On Sun, Jun 3, 2012 at 2:04 AM, Jonathan Lundell <[email protected]> wrote:
> On Jun 2, 2012, at 5:55 PM, Ricardo Pedroso wrote:
>>
>> On Sat, Jun 2, 2012 at 4:08 PM, Bruce Wade <[email protected]> wrote:
>>> Yeah that fixed that one problem
>>>
>>> I found IF there is a space in the file name it will not work, and if it
>>> doesn't use ascii characters as LighDot said it wont work. Do you know which
>>> part of web2py code handles this or if it is possible to make it work with
>>> Chinese Characters?
>>>
>>
>> It's in gluon/rewrite.py the following regex:
>>
>> regex_static = re.compile(r'''
>>     (^                              # static pages
>>         /(?P<b> \w+)                # b=app
>>         /static                     # /b/static
>>         /(?P<x> (\w[\-\=\./]?)* )   # x=file   <--- HERE
>>     $)
>>     ''', re.X)
>>
>> If you change the line marked with "HERE" to:
>>         /(?P<x> (.*) )   # x=file
>>
>> it should work. Be aware that could be some implications with this
>> change, I'm not a regex expert.
>
> FWIW, the parametric router lets you override the regex pattern that's used 
> for path validation. The default pattern is:
>
>        file_match = r'(\w+[-=./]?)+$',    # legal file (path) name

I didn't now about this one, thanks Jonathan.
In fact the router mechanism is still a little bit obscure to me.

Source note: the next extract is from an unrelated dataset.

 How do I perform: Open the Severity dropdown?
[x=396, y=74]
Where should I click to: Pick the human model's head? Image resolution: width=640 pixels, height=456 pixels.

I notice now that file_match is documented in router.example.py.
So I copy router.example.py to routes.py and defined the routers dict like this:

routers = dict(
    # base router
    BASE = dict(
        default_application = 'welcome',
        file_match = r'(.*)$',    # legal file (path) name
    ),
)

and it worked woth chinese chars in a filename.
Is this the correct place to use file_match?